Outra característica do modelo de saúde suplementar que impacta diretamente o acesso à saúde é a predominância de contratos coletivos e empresariais. Atualmente, 80% dos contratos são coletivos e menos de 20% individuais, que têm reajuste controlado e não permite a rescisão unilateral de contrato. O número de usuários nos dois modelos de planos era equilibrado até 2003, quando começou a haver um aumento significativo dos coletivos, que um ano depois já reuniam 15,9 milhões de usuários, o dobro dos planos individuais.

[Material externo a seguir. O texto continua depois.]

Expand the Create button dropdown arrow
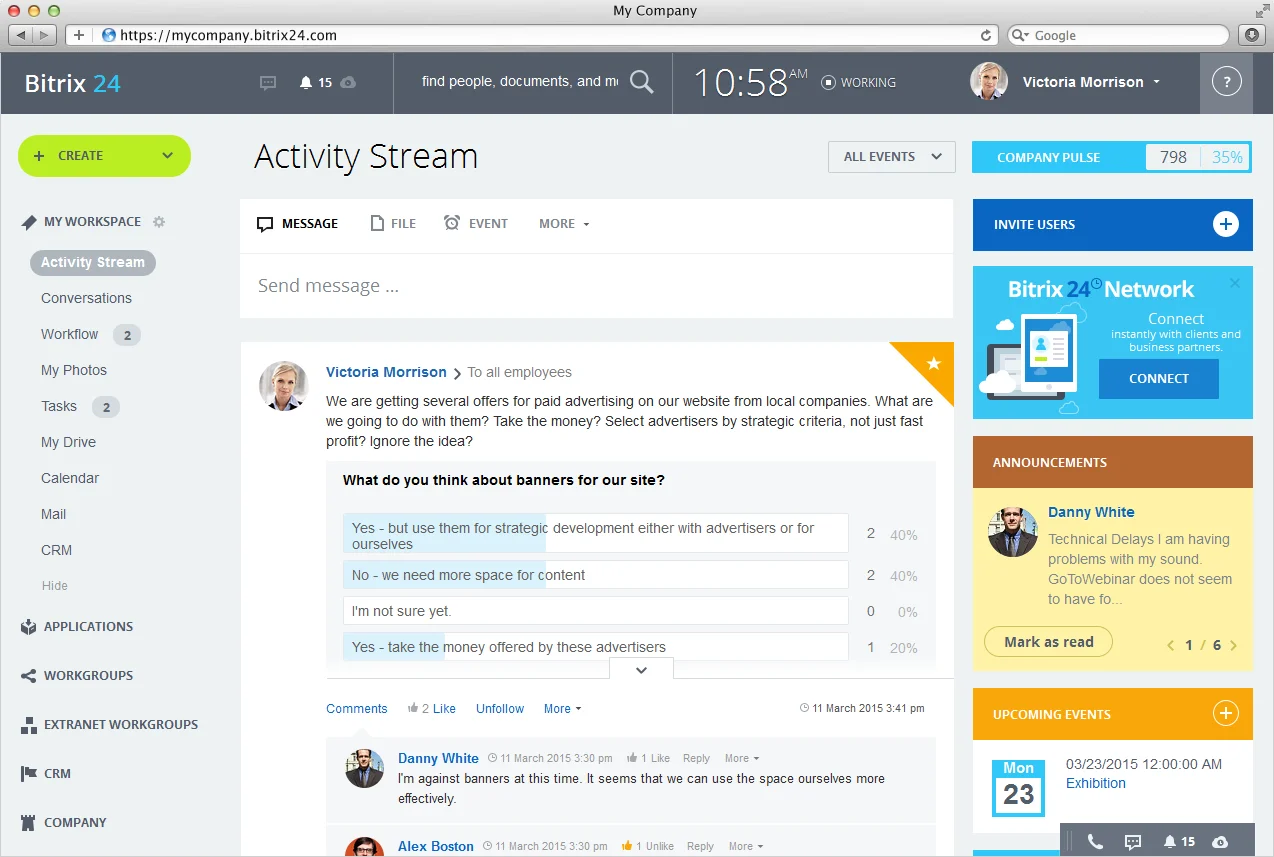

Sem a opção de contratar planos individuais, muitos consumidores optam por estabelecer relações empresariais para ter acesso a preços mais baratos. Criam, por exemplo, empresas familiares para contratarem planos para suas famílias. E há empresas que simulam vínculos para enquadrar o beneficiário em contratos de planos coletivos por adesão — modalidade de serviço oferecida por uma pessoa jurídica a um determinado grupo como sindicatos e associações profissionais.
Outra distorção que se expandiu diante da pouca oferta de planos individuais foi a de registro como Microempreendedor Individual (MEI). Neste caso, o consumidor constitui uma pessoa jurídica só para fazer a aquisição de plano de saúde empresarial. A ANS identificou a manobra e, no fim de 2017, regulamentou a cobertura para contratos de empresários individuais.
MAIS EXIGÊNCIAS PARA MEI
Agora, além de exigir uma inscrição mínima de seis meses, o empresário individual deve apresentar documento que confirme a sua inscrição nos órgãos competentes, bem como a sua regularidade cadastral na Receita Federal. Para manter o contrato, o MEI deverá conservar a regularidade. E as operadoras deverão exigir esses documentos em dois momentos: quando da contratação do plano e anualmente, no mês de aniversário do contrato.
— O objetivo da ANS foi coibir abusos dos dois lados. De um lado, o MEI sem registro ativo. Na outra ponta, as operadoras que cancelavam o contrato quando aumentava a utilização por parte do usuário. Agora, esse rompimento só poderá ser feito no aniversário do contrato — explica o diretor-presidente substituto da ANS, Leandro Fonseca.
A medida, no entanto, diz Ana Carolina Navarrete, do Idec, não protege o consumidor:
— A esses empreendedores deveria ser garantido o plano familiar. Neste caso, teriam mais proteção, inclusive em relação ao reajuste. Mas a ANS não obriga que as operadoras mantenham esse tipo de oferta.